(Data records)
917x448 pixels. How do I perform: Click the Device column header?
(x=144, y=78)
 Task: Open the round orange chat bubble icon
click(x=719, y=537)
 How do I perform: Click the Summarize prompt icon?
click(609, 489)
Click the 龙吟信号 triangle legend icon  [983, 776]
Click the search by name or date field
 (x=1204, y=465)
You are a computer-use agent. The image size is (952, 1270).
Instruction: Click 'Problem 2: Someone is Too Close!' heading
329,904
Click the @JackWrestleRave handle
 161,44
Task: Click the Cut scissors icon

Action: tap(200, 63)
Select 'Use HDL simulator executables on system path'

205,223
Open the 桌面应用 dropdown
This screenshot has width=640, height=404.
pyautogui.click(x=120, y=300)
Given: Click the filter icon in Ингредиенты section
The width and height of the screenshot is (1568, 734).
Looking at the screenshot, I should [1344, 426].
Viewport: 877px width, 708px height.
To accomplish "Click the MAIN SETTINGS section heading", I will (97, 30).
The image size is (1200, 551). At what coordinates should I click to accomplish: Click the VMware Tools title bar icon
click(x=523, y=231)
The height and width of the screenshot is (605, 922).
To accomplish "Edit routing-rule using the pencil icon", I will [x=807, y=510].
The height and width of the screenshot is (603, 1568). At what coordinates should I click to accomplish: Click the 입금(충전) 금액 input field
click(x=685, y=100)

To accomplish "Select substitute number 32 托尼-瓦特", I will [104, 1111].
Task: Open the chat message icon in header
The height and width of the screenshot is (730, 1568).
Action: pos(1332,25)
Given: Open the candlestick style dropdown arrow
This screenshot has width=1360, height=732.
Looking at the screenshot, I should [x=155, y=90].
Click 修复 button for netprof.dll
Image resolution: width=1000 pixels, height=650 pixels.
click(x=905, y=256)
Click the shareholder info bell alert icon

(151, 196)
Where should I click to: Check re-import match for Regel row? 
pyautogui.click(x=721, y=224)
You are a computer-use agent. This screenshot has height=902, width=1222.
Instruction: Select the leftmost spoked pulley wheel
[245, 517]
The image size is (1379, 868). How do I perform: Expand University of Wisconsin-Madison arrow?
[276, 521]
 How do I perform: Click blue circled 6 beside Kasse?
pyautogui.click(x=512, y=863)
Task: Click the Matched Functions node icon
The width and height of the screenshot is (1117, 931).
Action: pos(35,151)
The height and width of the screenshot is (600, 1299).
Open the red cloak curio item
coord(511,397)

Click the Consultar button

• TASK DESCRIPTION: Look through the data above and return exactly the lines from the one that contains "Where should I" to the one that contains "The height and width of the screenshot is (600, 1299).", inclusive, with nothing else.

• RESPONSE AREA:
Where should I click to: Check re-import match for Regel row? 
pyautogui.click(x=721, y=224)
You are a computer-use agent. This screenshot has height=902, width=1222.
Instruction: Select the leftmost spoked pulley wheel
[245, 517]
The image size is (1379, 868). How do I perform: Expand University of Wisconsin-Madison arrow?
[276, 521]
 How do I perform: Click blue circled 6 beside Kasse?
pyautogui.click(x=512, y=863)
Task: Click the Matched Functions node icon
The width and height of the screenshot is (1117, 931).
Action: pos(35,151)
The height and width of the screenshot is (600, 1299).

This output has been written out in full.